═══ Records for this task ═══

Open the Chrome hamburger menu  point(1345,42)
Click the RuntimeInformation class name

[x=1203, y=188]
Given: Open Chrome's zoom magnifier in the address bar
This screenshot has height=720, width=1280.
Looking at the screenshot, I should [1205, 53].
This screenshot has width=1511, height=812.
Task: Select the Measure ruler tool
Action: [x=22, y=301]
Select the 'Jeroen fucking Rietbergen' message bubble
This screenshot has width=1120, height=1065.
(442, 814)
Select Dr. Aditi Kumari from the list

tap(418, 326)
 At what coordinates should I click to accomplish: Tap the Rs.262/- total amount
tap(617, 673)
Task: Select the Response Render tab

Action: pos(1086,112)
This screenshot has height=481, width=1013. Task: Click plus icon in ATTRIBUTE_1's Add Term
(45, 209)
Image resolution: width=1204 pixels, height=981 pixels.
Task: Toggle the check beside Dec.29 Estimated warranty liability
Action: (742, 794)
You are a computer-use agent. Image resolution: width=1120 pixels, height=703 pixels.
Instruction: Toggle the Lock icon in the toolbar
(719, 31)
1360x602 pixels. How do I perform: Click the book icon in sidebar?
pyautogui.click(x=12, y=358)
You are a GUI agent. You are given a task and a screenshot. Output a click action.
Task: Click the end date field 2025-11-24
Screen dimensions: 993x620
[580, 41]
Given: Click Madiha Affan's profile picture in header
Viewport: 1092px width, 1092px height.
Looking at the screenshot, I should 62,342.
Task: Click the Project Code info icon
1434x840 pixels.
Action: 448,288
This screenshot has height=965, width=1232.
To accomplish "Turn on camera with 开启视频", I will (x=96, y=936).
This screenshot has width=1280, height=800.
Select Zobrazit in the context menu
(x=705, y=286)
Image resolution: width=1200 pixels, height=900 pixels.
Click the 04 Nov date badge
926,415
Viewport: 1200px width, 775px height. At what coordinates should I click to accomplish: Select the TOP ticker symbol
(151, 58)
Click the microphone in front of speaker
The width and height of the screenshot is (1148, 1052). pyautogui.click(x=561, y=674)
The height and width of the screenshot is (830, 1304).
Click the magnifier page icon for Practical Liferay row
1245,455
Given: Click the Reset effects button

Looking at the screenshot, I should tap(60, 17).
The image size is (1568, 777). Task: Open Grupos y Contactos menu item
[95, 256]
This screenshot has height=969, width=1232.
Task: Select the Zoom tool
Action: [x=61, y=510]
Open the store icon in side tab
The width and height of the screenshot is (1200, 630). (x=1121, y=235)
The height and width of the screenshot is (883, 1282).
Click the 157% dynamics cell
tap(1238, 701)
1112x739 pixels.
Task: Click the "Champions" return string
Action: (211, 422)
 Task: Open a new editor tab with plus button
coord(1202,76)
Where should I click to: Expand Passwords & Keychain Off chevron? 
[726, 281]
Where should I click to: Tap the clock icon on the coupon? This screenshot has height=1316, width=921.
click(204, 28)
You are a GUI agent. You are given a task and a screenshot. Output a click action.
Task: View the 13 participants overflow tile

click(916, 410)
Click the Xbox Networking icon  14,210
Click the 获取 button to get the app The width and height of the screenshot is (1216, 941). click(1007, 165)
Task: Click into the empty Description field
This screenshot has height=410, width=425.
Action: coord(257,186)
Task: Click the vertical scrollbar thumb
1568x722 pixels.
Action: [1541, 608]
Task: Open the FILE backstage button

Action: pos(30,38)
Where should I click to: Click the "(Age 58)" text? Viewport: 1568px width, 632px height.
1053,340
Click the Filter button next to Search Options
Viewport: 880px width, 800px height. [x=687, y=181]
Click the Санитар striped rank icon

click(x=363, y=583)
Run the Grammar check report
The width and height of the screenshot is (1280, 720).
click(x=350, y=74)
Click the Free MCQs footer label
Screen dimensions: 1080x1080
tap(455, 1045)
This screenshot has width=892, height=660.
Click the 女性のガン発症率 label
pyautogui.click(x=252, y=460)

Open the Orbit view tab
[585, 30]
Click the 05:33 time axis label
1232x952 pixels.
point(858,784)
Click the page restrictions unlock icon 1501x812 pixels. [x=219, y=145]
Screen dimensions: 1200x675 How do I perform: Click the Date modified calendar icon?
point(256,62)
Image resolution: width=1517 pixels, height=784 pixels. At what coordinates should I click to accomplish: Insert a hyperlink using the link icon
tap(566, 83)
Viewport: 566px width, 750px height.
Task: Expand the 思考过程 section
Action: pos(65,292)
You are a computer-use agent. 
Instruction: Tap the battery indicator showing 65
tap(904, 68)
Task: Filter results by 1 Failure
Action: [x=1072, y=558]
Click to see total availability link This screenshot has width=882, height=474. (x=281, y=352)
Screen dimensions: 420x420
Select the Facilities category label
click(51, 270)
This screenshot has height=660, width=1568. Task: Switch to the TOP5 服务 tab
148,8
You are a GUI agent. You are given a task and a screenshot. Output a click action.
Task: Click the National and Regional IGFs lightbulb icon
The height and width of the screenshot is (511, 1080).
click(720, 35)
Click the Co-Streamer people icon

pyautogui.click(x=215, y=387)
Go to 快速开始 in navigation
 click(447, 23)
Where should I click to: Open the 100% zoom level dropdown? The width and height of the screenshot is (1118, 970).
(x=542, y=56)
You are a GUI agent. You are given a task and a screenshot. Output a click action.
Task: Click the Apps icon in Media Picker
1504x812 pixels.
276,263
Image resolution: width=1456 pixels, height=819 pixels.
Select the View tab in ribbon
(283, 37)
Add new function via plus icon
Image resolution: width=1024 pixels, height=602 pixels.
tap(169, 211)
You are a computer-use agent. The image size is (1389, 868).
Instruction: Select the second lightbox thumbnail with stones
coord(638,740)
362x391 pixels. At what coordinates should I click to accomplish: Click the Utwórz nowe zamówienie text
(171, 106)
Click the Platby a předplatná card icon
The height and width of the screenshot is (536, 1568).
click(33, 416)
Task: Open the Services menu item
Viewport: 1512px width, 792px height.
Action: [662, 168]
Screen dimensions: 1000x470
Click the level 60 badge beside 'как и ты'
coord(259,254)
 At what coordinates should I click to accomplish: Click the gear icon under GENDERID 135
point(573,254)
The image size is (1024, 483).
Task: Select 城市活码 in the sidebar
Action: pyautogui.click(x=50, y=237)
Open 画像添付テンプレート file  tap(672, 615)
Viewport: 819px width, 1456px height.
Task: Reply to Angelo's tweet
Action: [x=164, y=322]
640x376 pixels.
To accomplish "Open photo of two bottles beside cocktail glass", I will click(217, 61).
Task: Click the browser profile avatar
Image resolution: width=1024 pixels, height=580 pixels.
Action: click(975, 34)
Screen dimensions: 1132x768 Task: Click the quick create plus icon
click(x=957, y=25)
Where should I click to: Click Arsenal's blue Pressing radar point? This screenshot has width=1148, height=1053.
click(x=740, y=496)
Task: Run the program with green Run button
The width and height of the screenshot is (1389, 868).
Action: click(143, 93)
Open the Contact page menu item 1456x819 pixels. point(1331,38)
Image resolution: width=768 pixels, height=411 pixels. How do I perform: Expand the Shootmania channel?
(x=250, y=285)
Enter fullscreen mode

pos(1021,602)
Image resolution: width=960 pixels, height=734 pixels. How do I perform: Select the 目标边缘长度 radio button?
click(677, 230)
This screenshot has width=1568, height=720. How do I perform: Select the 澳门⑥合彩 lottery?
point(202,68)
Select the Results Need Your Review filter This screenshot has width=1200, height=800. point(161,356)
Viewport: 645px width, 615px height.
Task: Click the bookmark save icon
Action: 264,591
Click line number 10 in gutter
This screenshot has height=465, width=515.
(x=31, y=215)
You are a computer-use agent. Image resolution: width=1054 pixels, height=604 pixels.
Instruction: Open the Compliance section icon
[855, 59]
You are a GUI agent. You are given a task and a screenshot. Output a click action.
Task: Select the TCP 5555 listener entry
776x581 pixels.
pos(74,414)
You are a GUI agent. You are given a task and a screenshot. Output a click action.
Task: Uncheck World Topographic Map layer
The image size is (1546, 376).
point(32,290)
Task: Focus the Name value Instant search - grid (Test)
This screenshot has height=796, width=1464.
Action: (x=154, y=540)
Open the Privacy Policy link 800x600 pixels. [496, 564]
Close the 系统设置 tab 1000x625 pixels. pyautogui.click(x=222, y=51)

═══

__Exercise goal__
Nothing but the lines from the one with "The image size is (1546, 376)." through the end of the data above should be reproduced, each exactly, both ends included.

__Solution__
The image size is (1546, 376).
point(32,290)
Task: Focus the Name value Instant search - grid (Test)
This screenshot has height=796, width=1464.
Action: (x=154, y=540)
Open the Privacy Policy link 800x600 pixels. [496, 564]
Close the 系统设置 tab 1000x625 pixels. pyautogui.click(x=222, y=51)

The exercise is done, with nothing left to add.